Preference: A low firm preference in the industry may affect future sales.

Stock Price: Our firm has the lowest stock price in the industry, which will affect our investors' confidence, deterring them from investing.

Product – Economy Car Cameo: Our firm invested in developing our economy vehicle. Though we have the strongest product in the economy market, it's shown to have a small revenue turnover.

OPPORTUNITIES

THREATS

Luxury Market: Our firm will be introducing a luxury vehicle to capitalize on the unexploited market. Our introduction into the market means we are the sole product provider.

Electric vehicle: Introducing this new product to a new market shows our firm is proactive. Our long-term plan predicts this vehicle will replace our economy vehicle Cameo.

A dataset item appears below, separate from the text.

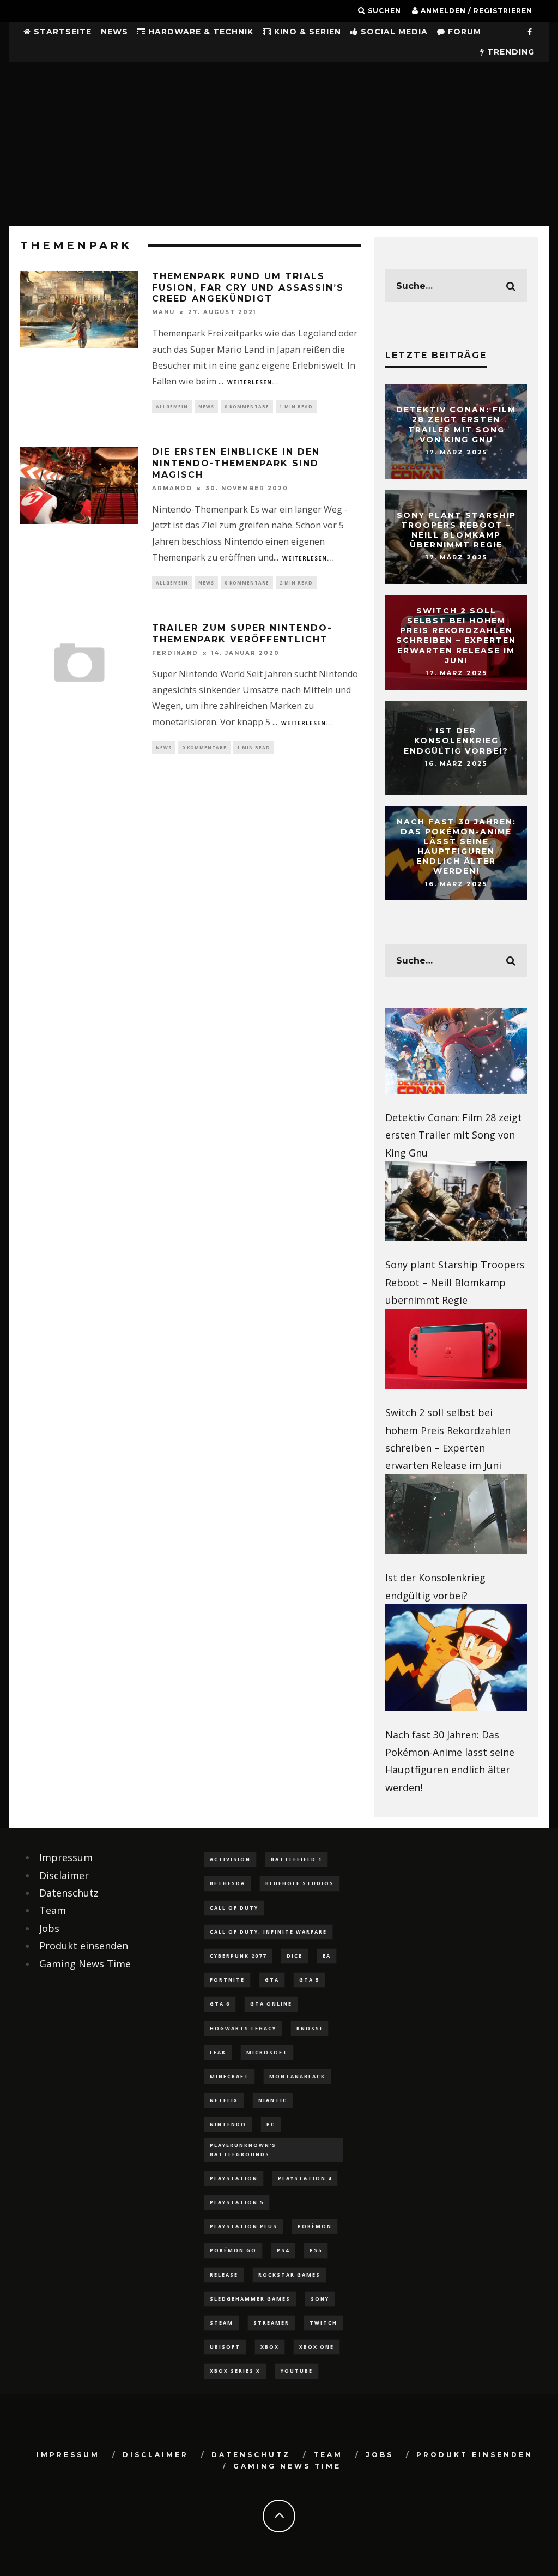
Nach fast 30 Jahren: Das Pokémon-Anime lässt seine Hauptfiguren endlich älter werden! (456, 846)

Dealership Ratings: Low dealership ratings could be from poor service and product quality. This may discourage customers from returning in the future.

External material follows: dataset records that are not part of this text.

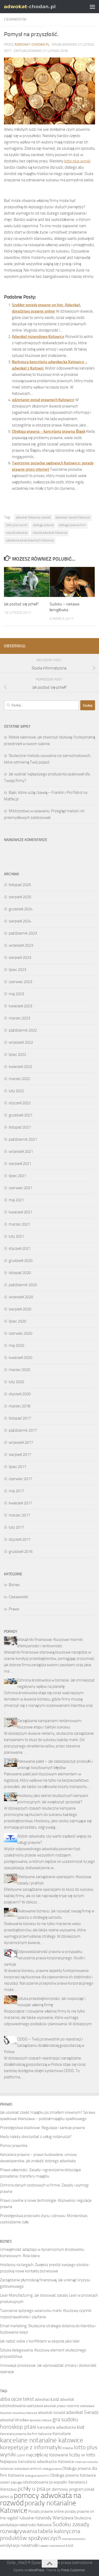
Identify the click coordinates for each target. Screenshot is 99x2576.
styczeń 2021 (20, 1248)
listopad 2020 (20, 1272)
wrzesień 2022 (21, 1042)
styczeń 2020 (20, 1394)
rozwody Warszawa (54, 2518)
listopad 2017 (20, 1418)
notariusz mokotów (86, 2462)
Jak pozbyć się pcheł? (21, 604)
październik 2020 (23, 1284)
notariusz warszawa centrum (21, 2469)
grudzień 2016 (20, 1551)
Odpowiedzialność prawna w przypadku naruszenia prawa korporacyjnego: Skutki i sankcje (44, 1958)
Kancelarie (62, 2433)
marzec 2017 (19, 1515)
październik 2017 (23, 1430)
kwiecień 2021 (20, 1212)
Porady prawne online (46, 2511)
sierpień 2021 (20, 1163)
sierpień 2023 (20, 957)
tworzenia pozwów (73, 2539)
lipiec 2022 (17, 1054)
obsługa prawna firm (72, 525)
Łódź (69, 2546)
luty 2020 (16, 1381)
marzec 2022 (19, 1078)
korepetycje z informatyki (31, 2447)
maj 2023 (16, 993)
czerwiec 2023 (20, 981)
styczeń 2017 (20, 1539)
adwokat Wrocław (14, 2420)
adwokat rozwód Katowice (72, 517)
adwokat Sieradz (82, 2412)
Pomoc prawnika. (14, 2145)
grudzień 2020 (20, 1260)
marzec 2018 (19, 1406)
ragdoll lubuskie (20, 2517)
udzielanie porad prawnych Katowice (43, 399)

Market Value: A low market value and shareholder return will discourage investors from investing in our firm.

Strategy Moving Forward

Moving forward there are a number of changes our company will be making in an effort to change the company’s trajectory. Firstly, from a financial perspective we will better our leverage ratios. In year 3, our company took on more debt in effort to expand our production capacity and develop an electric vehicle. As such, our debt to asset ratio was 1:1, which means we were able to meet our debt obligations, however, we endeavour to increase this multiple to 3:1 it would mean we can better leverage our use of debt to expand the company whilst making the company more attractive to potential investors as our assets outweigh our long-term debt. We plan to achieve this over the next 3 years. To do this, we will keep our vehicle production in line with our capacity limits so that we are not using debt to meet our production goals. Additionally, as of year 4 we will be initiating a stock buyback program as our current stock price is undervalued. This initiative is designed to help boost the short-term stock price of the company and we will prepare to sell a large number of shares in either year 5 or 6 to boost our assets. Moreover, we will immediately begin instituting moderate price increases throughout our product lines, as we strive to concentrate our business on higher margin vehicles and moving away from our previous strategy of relying on solely on sales volume.

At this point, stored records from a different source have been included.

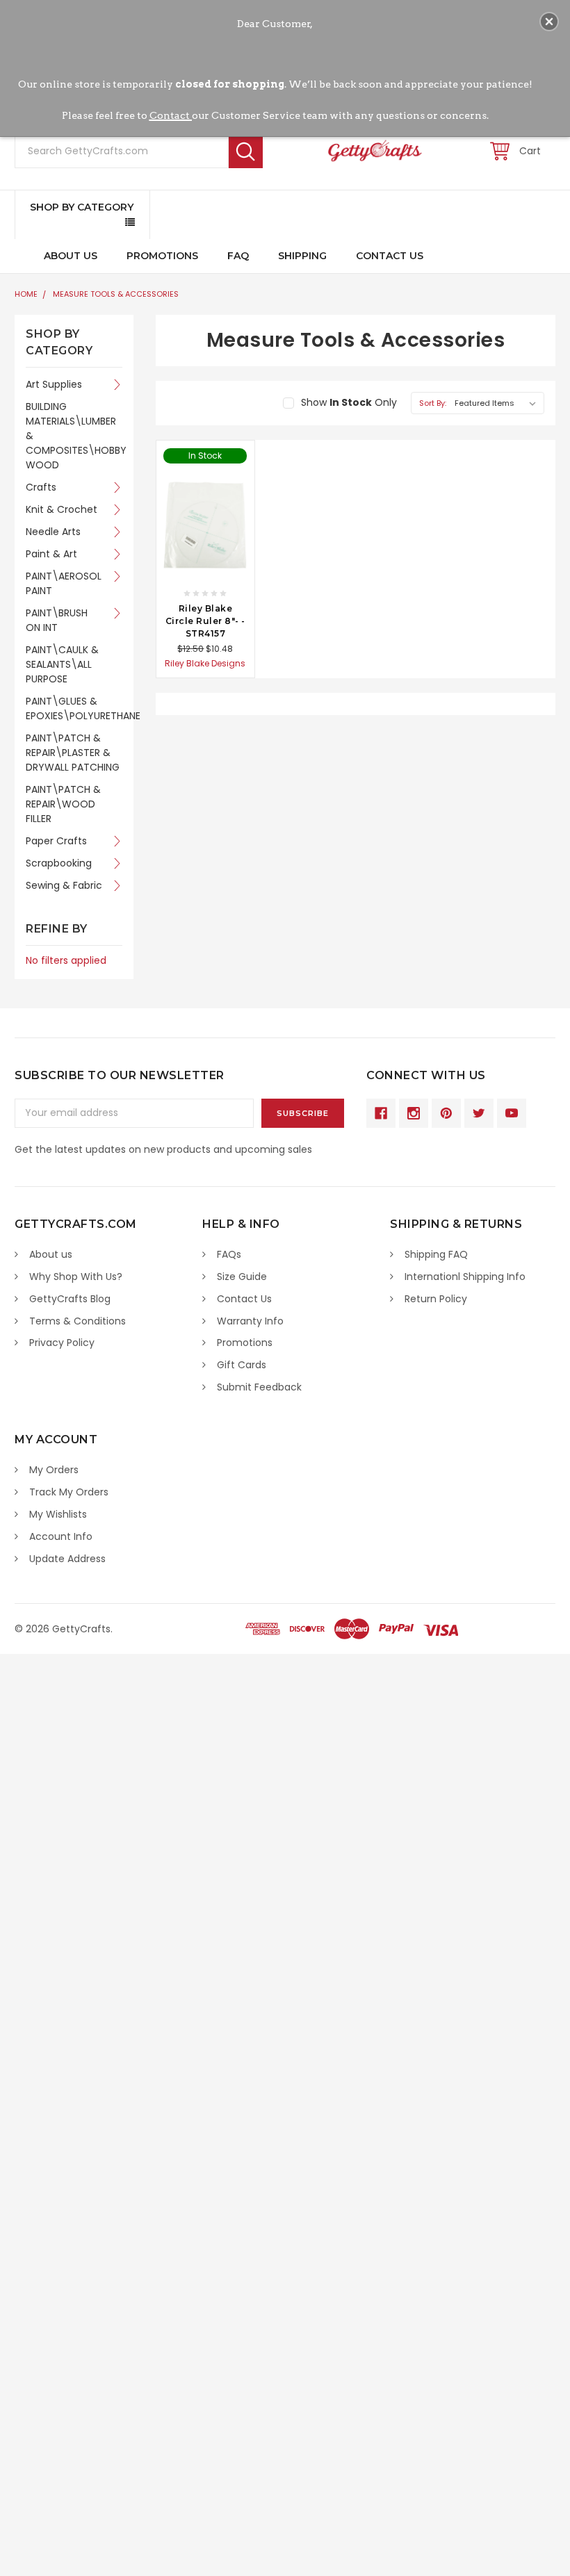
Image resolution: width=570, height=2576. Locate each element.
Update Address (67, 1559)
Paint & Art (51, 554)
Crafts (41, 487)
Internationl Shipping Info (465, 1276)
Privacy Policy (62, 1342)
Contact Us (389, 255)
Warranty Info (250, 1321)
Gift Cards (241, 1365)
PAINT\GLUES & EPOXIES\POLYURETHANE (74, 708)
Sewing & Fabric (64, 885)
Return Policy (436, 1299)
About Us (70, 255)
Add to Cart (205, 566)
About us (50, 1254)
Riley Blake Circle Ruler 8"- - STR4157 (205, 621)
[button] (549, 21)
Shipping (302, 255)
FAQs (229, 1254)
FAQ (238, 255)
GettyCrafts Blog (70, 1299)
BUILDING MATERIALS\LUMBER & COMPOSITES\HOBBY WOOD (74, 436)
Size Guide (242, 1276)
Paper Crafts (56, 841)
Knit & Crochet (61, 509)
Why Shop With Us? (75, 1276)
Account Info (60, 1536)
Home (26, 294)
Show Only (349, 402)
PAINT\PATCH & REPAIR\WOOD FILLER (63, 804)
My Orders (54, 1470)
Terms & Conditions (77, 1321)
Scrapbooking (59, 863)
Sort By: (432, 403)
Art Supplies (54, 384)
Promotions (162, 255)
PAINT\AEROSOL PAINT (63, 583)
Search (246, 151)
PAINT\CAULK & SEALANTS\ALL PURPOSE (62, 664)
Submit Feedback (259, 1387)
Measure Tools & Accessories (116, 294)
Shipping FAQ (436, 1254)
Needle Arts (53, 532)
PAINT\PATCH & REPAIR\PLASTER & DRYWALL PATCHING (73, 752)
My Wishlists (58, 1514)
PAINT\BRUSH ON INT (57, 620)
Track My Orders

Looking at our opportunities in sales and marketing, we are excited about the unveiling of two new vehicles to our lineup. In year 4, we will be launching the Caviar, our luxury flagship car. Our market scan shows that we will be alone in this space, and we are looking forward to serving the currently neglected market of high earners. In year 5, we will be launching the Cesla – our electric vehicle. The Cesla will cater to our customers that our becoming more environmentally conscious and sensitive to the ongoing increase in fuel costs. To support both of these launches, we will continue to increase our marketing spend by 10% year over year. As well, we will continue to increase the budget for the training and support of our dealership network by 10% ever year. We are committed to creating the best dealerships led by the best staff in the industry.

Projected Performance

We project that the performance of our organization will increase if it takes advantage of the different opportunities identified and turns the threats to the company to opportunities as well. The company expects to sell less units then it has historically, however that is by design as the projected margins per unit will be higher leading to an increase in net profit margins. The company will have increased cashflows because of the new product mix including a luxury car and an electric car. Additionally, we will be more efficient at the manufacturing process as we will keep production tied to capacity limits. Moreover, the EPS of the company and the dividend per share will increase as a result of the net profit margin increase. The company will also have the stock price increase by 100% over the next three years as result of the both the stock buy back initiative and tighter fiscal restraint.